A recent “MIT” episode said of its Alaskan setting: “What happens in Elmo stays in Elmo.” But the stories of another supposed on-set romance are now reverberating throughout an industry where co-stars hook up and break up more often than their shows get renewed.

“Let’s face it, some people in the TV industry take Method Acting a little too far,” said Linda Mysel, a TV production manager. “But a lot of these off-screen romances end when the actors leave the show, because the sparks that were being written for them are no longer there to sustain the relationship.”

Who needs singles bars when you’ve got the pickup wonderland of a TV production? “It’s certainly an occupational hazard,” said one writer for a long-running series. “Once actors become involved in real life, they seem to lose their chemistry on camera.”

Heche met the husband she just dumped while making a documentary about her then-lover, Ellen DeGeneres, but she vowed to change her ways for the sake of her son, now 4.

“When I decided to have a [baby], I decided to give them a stable life if I could — I would make that a goal,” she told a Tacoma, Washington, newspaper. “I thought the best way I could provide that stability for my son was to be on a TV show.”

So much for stability. Dr. David Giles, a psychology professor at Lancaster University in England and author of “Illusions of Immortality: A Psychology of Fame and Celebrity,” calls it the “world tour syndrome, where you’re only ever ‘in town’ for five minutes. Celebs struggle with it, hence the rapid turnover of partners/wives in showbiz.”

Perhaps, then, celeb relationships should be judged in dog-years, so that the four-month marriage of Chad Michael Murray to “One Tree Hill” co-star Sophia Bush is comparable to a silver wedding anniversary. Murray and Bush are no longer a couple – although they continue to play one on TV – and Murray is now engaged to an extra on the show, Kenzie Dalton.
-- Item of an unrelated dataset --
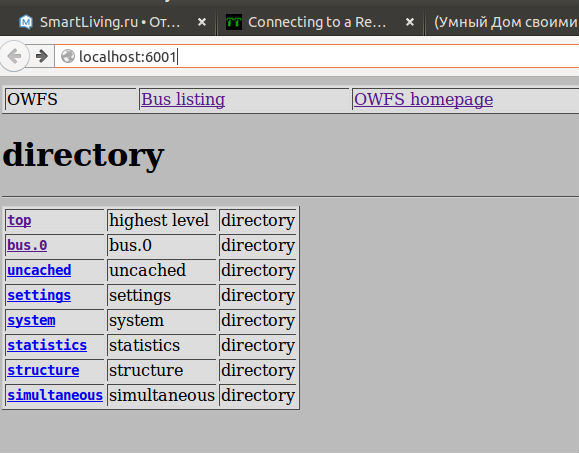Open the OWFS homepage link
579x453 pixels.
pos(423,99)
On-set breakups can cause chemistry imbalance, as with Adam Brody and Rachel Bilson on “The O.C.” “It totally shows,” posts TV Squad blogger Kelly Woo. “[They’re] not sharing scenes much, and when they do, they’re at odds.”

The airwaves are littered with faded love signals: Roseanne Barr and Tom Arnold (“Roseanne”), Alexis Bledel and Milo Ventimiglia (“The Gilmore Girls”), Katie Holmes and Joshua Jackson (“Dawson’s Creek”), Laura Leighton and Grant Show (“Melrose Place” – Leighton later married co-star Doug Savant), Jennifer Garner and Scott Foley (“Felicity”), Jennifer Garner and Michael Vartan (“Alias”).
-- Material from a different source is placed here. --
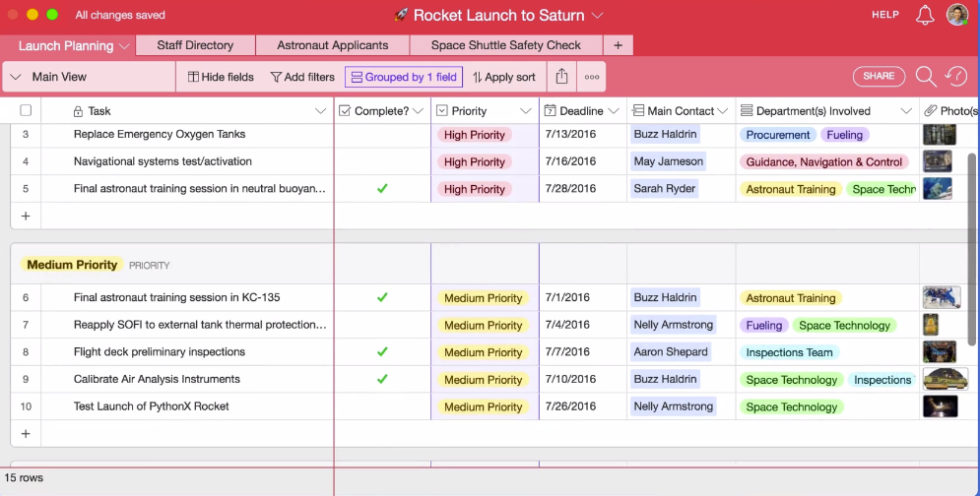The image size is (980, 496).
Task: Click the SHARE button
Action: (x=879, y=76)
But there’s hope: Michael J. Fox and Tracy Pollan met on “Family Ties” and remain married with children 17 years later.

Will that be the fate of Evangeline Lilly and Dominic Monaghan (“Lost”)? Or Kristy Swanson and pro skater Lloyd Eisler (“Skating with Celebrities”)? Eisler left wife and kids for Swanson, and the reformulated couple is expecting a baby on – when else? – Valentine’s Day.

Tori Spelling and Dean McDermott (Lifetime TV movie “Mind Over Murder”) are expecting a baby while developing the series “Tori & Dean: Inn Love” for Oxygen. Kelly Ripa and Mark Consuelos (“All My Children”) are likewise developing a series about their undying love. No one recalls the lessons of “Newlyweds: Nick & Jessica,” or even “I Love Lucy.”

Just last month, James Tupper told an interviewer that his wife was insecure about his love scenes with Heche: “I think any wife of an actor has to put up with a lot.” Or, as Marin Frist would say, “Love isn’t safe.”